La grande variété des genres cinématographiques abordés par Robert Wise rend ardu la mise en perspective d’un style visuel affirmé. Ce cinéaste déjoue ainsi les schémas traditionnels de l’analyse de films (dont nous sommes parfois tous à la fois les victimes et les fautifs), car ses meilleures réalisations - le survol de sa filmographie démontre que les grands films l’emportent largement sur les médiocres - brillent d’un éclat aussi fort que les plus grandes œuvres de ses contemporains bien plus célébrés par la critique. Les préoccupations politiques mentionnées plus haut, l’étude détaillée du milieu social décrit par le scénario (Wise était également connu pour effectuer des recherches précises sur les sujets qu’il devait traiter), alliées à son sens du découpage et de l’espace (cf. West Side Story ou Le Coup de l’escalier) et du rythme du à ses talents de monteur (cf. Nous avons gagné ce soir ou Marqué par la haine ou Star !). Toutes ses grandes productions semblent avoir trouvé le meilleur traitement possible selon la thématique abordée. Si cet aspect de son travail n’indique pas directement l’empreinte d’un « auteur », elle démontre néanmoins une mainmise exceptionnelle sur son sujet qui fait de Wise l’un des meilleurs « artisans » américains (à l’instar d’un Richard Fleischer), qu’il conviendrait de réévaluer et ne plus considérer comme un « technicien doué » (une expression à la limite de l’injure). Un artisan qui ne craint pas de surprendre son public par quelques expérimentations formelles qui tiennent à la fois de l’ambition artistique et d’un certain sens de la pédagogie : Le Mystère Andromède (The Andromeda Strain, 1971) en est peut-être le meilleur exemple. De même, Robert Wise fut le seul cinéaste à oser mêler le style d'Orson Welles à celui d'Alfred Hitchcock pour l’un de ses chefs-d’œuvre : La Maison du Diable (The Haunting, 1963), qui témoigne d’autre part d’une réelle originalité dans son traitement sonore (ses jeunes années de formation à la RKO y sont sans doute pour beaucoup).
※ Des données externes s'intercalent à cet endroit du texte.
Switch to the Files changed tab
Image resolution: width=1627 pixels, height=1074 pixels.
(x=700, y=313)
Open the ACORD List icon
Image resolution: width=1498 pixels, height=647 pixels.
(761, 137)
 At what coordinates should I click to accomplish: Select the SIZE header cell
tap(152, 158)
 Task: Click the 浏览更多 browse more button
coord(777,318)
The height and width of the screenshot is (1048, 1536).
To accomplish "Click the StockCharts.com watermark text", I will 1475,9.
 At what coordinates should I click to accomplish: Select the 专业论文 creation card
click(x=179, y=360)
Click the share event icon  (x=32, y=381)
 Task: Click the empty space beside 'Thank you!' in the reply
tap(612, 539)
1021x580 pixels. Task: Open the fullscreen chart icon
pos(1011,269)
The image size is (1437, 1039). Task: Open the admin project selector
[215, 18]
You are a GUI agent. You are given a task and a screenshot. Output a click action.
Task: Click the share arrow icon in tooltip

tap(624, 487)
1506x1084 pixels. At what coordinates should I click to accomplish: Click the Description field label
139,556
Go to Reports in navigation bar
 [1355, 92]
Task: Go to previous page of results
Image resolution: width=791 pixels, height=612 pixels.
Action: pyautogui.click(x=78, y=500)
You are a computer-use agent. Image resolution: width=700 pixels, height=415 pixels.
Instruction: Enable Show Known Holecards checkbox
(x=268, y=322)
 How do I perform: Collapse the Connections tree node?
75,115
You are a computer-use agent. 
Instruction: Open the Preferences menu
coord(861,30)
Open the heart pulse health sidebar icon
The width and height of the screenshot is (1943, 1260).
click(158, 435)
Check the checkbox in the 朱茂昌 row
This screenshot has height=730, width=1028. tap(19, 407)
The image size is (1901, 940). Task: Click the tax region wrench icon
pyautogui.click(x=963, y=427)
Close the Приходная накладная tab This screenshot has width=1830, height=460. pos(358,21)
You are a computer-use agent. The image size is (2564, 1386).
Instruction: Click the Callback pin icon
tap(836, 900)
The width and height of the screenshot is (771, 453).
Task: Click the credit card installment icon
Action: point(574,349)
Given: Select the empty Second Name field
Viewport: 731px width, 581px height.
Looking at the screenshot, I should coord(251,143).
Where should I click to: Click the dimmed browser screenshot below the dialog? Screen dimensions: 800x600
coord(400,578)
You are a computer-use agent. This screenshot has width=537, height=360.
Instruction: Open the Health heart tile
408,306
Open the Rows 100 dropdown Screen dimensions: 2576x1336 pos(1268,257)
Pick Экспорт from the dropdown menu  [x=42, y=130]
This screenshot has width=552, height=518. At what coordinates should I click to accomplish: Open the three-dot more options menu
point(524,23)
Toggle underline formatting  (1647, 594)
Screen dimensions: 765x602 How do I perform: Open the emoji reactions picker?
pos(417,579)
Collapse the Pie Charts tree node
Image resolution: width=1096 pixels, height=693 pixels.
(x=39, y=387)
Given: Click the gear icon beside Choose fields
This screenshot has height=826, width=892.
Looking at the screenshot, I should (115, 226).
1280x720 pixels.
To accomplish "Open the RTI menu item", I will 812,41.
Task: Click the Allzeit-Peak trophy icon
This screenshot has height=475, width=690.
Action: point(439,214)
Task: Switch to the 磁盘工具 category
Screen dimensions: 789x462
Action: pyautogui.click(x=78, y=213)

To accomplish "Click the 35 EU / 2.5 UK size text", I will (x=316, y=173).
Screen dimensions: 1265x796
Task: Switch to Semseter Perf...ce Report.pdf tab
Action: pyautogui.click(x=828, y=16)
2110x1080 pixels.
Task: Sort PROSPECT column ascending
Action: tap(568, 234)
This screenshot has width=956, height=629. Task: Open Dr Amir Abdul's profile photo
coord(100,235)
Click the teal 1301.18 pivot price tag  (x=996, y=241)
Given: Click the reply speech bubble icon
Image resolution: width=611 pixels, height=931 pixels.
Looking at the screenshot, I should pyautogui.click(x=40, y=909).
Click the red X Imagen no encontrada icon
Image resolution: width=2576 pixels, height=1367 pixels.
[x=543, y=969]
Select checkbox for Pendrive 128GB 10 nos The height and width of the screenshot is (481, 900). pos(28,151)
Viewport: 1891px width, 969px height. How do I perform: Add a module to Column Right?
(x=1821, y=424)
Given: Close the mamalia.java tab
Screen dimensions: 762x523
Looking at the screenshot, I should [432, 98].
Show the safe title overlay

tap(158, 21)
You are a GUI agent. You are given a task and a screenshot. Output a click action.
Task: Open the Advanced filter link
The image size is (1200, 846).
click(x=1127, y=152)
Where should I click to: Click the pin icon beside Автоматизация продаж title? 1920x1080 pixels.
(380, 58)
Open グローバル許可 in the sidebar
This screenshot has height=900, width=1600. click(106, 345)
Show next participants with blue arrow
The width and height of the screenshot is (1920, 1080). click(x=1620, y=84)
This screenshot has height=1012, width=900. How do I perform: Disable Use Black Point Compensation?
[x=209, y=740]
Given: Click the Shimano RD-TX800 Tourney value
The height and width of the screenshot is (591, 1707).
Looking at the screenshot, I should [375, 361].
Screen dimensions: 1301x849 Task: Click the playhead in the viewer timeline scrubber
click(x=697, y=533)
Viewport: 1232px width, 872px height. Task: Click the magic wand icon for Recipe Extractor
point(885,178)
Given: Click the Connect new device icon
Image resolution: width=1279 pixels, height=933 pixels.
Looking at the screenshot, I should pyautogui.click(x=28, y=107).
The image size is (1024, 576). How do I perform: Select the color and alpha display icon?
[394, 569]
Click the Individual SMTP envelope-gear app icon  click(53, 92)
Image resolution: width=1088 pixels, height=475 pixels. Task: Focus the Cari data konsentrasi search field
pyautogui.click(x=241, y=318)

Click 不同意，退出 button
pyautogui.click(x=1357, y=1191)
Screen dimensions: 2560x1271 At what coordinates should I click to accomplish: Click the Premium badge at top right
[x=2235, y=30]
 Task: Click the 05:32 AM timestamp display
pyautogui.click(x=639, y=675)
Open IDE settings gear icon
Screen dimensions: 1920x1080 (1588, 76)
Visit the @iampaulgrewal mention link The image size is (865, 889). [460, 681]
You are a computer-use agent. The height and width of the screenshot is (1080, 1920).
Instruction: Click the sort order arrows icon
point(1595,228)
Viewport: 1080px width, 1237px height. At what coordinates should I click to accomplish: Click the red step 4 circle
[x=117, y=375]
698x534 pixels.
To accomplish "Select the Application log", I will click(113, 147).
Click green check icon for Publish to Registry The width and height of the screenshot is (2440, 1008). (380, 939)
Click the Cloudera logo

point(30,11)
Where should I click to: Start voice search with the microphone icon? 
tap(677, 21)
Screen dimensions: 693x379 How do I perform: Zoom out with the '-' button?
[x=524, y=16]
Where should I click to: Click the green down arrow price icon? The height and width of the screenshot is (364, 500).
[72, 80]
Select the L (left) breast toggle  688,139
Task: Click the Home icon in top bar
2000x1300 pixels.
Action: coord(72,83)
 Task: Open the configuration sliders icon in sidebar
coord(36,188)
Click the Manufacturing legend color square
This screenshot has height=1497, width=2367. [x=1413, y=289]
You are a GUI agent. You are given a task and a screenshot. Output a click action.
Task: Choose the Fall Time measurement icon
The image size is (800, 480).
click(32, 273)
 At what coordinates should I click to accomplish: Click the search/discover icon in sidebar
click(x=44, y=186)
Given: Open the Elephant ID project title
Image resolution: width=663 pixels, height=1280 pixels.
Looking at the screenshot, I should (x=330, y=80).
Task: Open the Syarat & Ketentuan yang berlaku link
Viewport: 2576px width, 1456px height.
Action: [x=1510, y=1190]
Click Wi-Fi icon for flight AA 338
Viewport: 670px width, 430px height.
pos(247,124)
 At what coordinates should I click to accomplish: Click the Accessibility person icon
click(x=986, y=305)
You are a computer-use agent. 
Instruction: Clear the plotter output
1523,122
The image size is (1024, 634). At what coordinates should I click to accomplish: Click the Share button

Les nombreux hommages qui ne tarderont pas à affluer risquent dans la grande majorité des cas de se limiter à la célébration de La Mélodie du bonheur (The Sound of Music, 1964) et surtout de West Side Story (1961). Il n’est pas dans la volonté de cet article de minimiser l’importance de ces deux films magnifiques. Sur un plan historique comme artistique, West Side Story est l’exemple le plus convaincant de l’apparition de la modernité dans la comédie musicale américaine ; l’osmose entre la chorégraphie de Jerome Robbins et la mise en scène de Wise atteint une perfection plastique et rythmique jamais égalée. (Le Dictionnaire du Cinéma de Jean Tulard consacré aux réalisateurs écrit que « West Side Story est surtout un film de Robbins. » Cette assertion d’une bêtise confondante montre - mais est-ce encore utile ? - que cet ouvrage n’a d’autre fonction que de servir d’annuaire, fort utile au demeurant). Il s’agissait plutôt ici, en plus de rendre un hommage mérité à un grand homme de cinéma qui eut une belle et longue vie, de considérer succinctement son œuvre comme un ensemble plutôt que d’en dégager deux ou trois films susceptibles de masquer une carrière exemplaire. Il aura peut-être du fallu attendre la disparition de Robert Wise pour que ce cinéaste obtienne enfin la reconnaissance artistique tant attendue.